*** Data supplied Section Begins ***

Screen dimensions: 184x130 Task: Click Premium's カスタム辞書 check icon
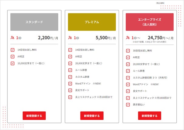pos(70,77)
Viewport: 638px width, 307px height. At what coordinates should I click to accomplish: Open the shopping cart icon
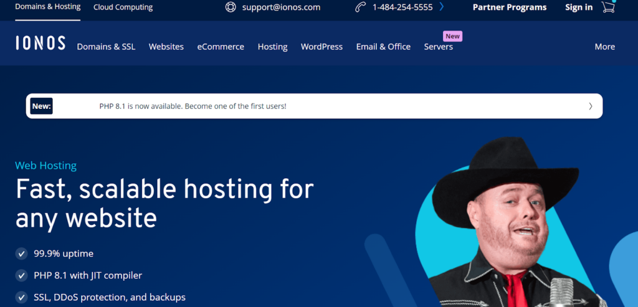pos(608,7)
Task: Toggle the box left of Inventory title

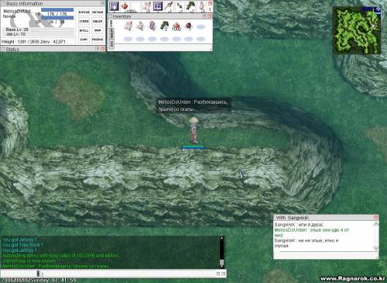Action: coord(111,16)
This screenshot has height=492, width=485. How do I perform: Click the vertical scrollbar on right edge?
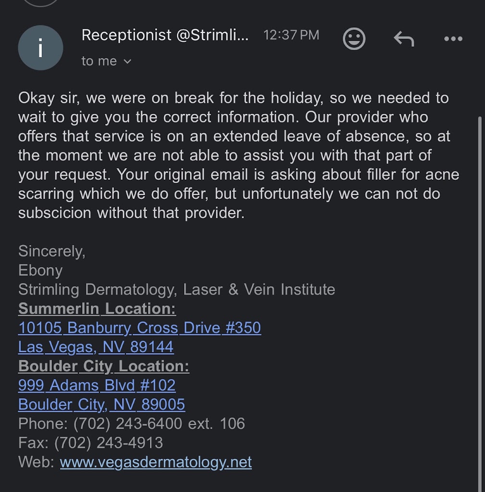[480, 301]
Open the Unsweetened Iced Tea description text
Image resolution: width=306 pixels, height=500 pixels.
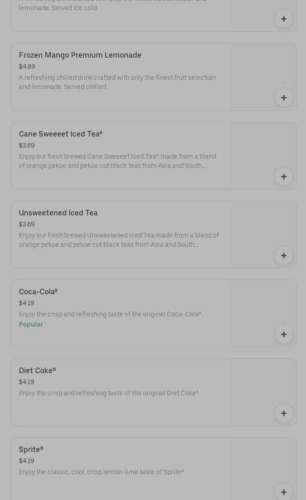click(x=119, y=240)
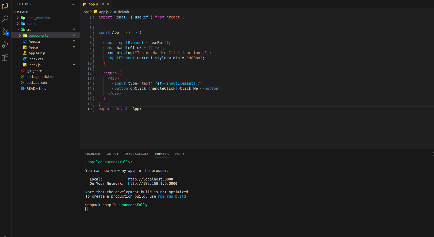Switch to the DEBUG CONSOLE tab
This screenshot has height=237, width=434.
coord(136,154)
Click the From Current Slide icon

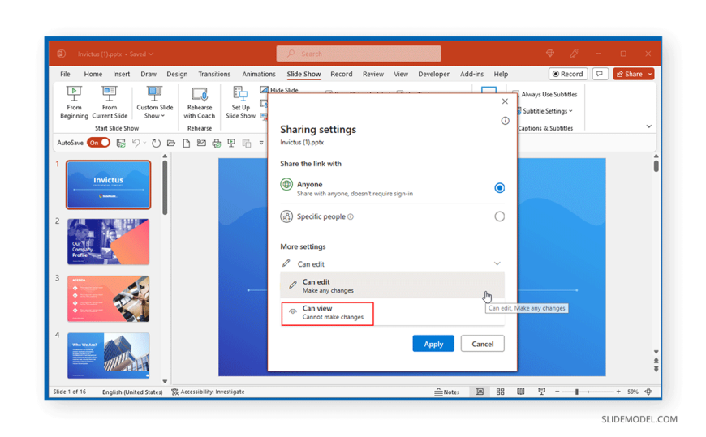109,95
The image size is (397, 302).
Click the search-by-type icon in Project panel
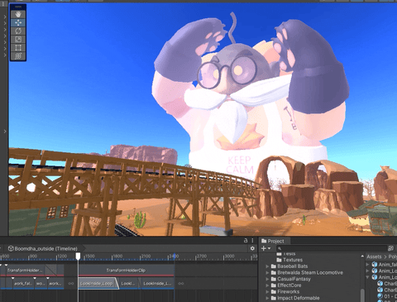[390, 248]
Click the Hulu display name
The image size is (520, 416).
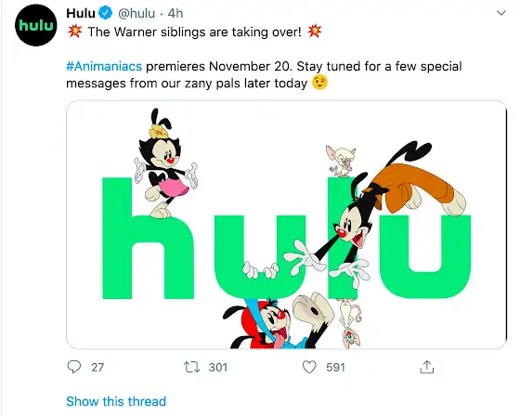pos(81,13)
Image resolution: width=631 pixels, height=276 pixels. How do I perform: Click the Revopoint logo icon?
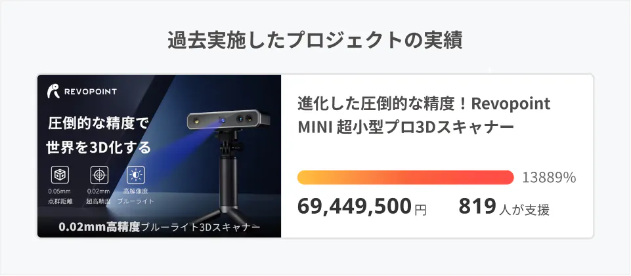click(54, 92)
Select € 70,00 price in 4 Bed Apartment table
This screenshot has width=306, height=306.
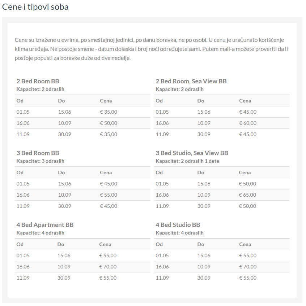point(108,267)

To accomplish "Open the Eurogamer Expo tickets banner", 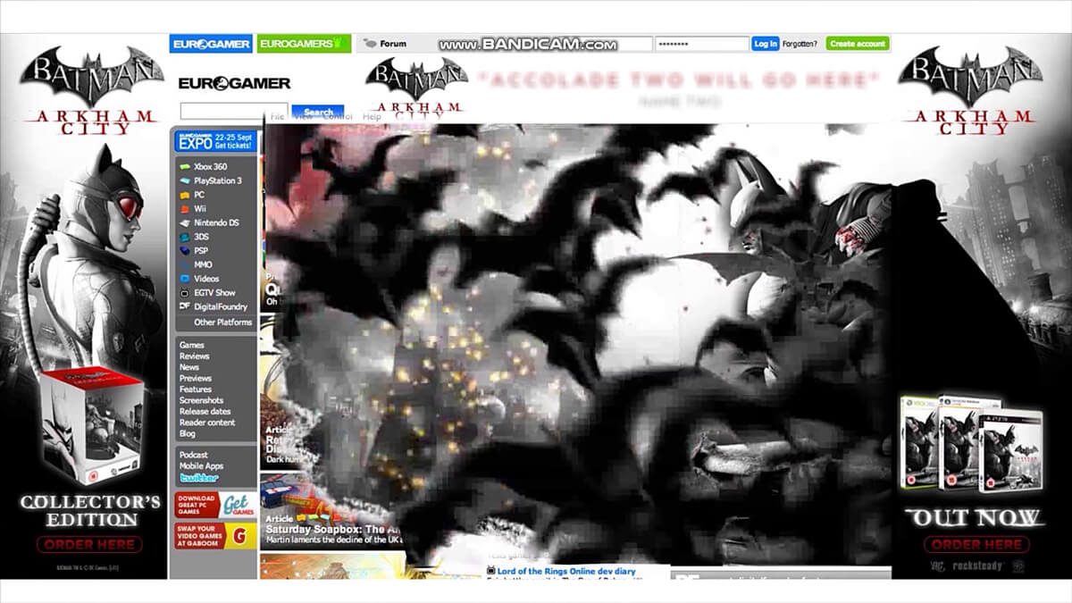I will pos(215,141).
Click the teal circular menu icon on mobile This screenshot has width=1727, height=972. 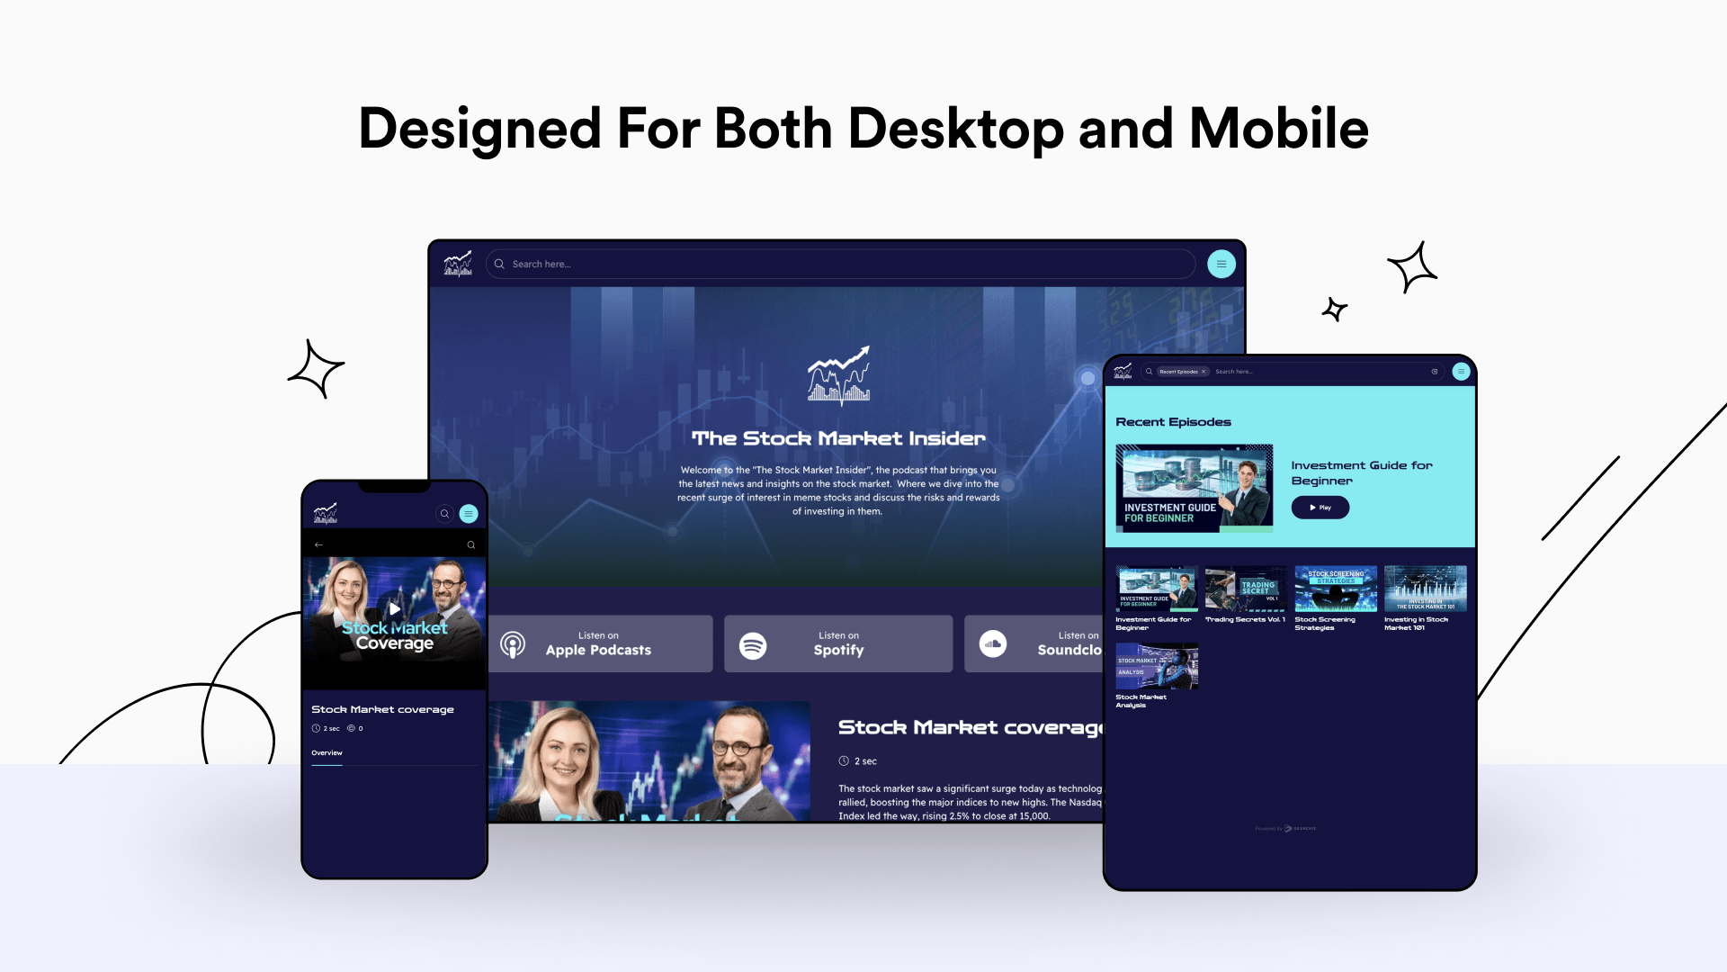(468, 513)
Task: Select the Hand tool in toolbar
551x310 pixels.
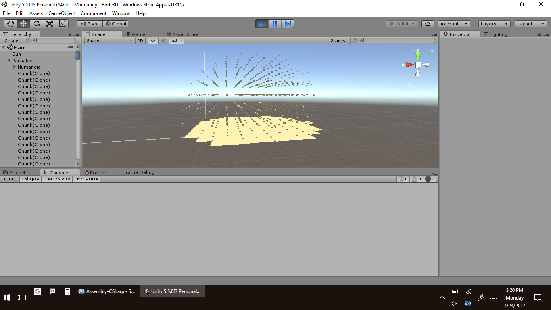Action: pos(10,24)
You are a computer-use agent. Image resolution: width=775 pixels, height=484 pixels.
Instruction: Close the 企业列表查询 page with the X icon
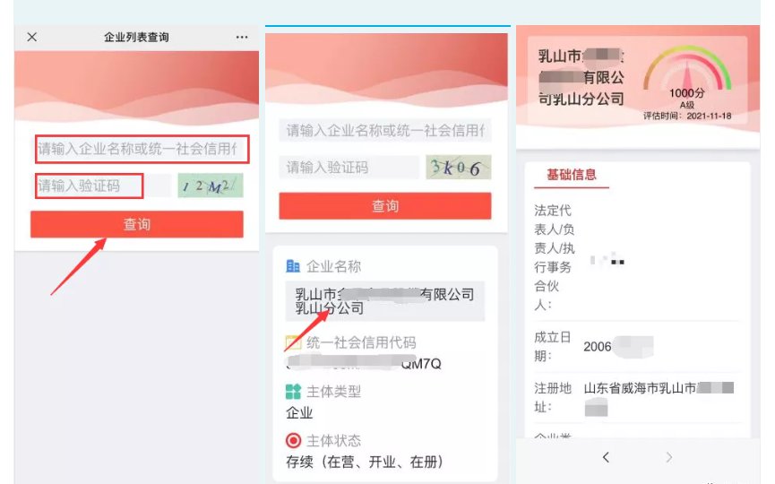32,37
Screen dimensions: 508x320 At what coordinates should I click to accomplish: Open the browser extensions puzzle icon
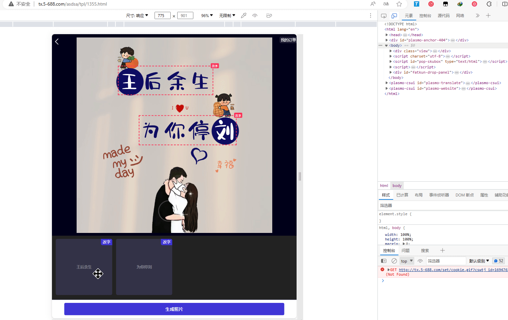(x=489, y=4)
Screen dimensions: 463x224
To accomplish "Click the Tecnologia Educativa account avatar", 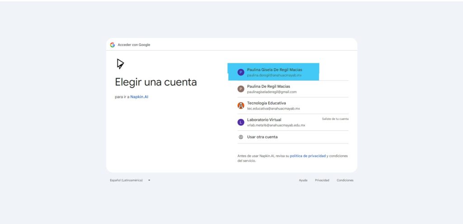I will (241, 105).
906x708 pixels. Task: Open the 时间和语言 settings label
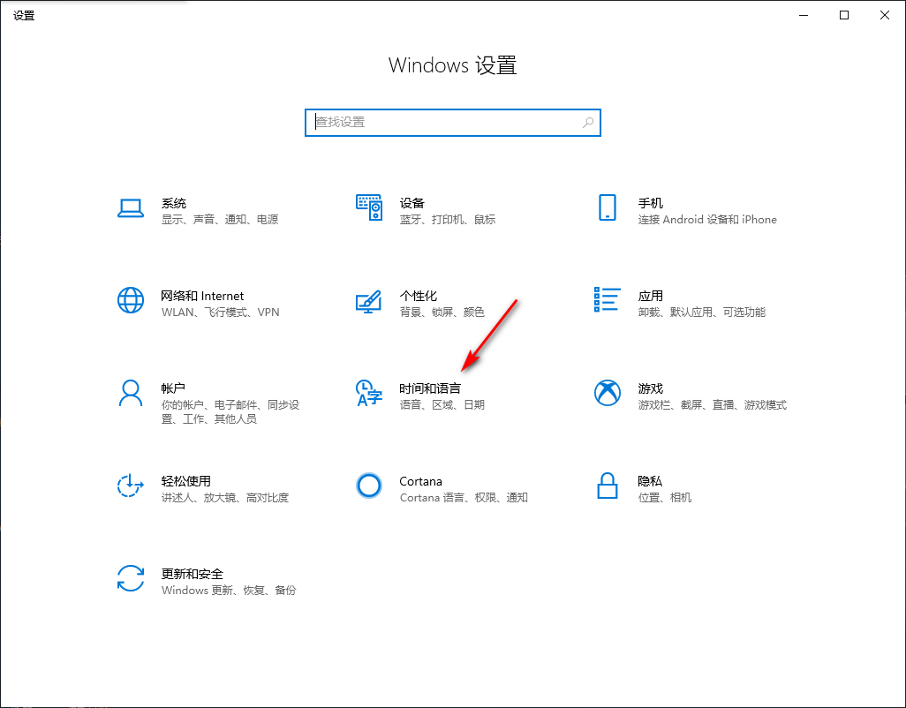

*** Data supplied Section Ends ***

[Brief]:
Within the listing, how many lines carry the word "Select"? Answer with the number alone.

[Answer to the exercise]:
2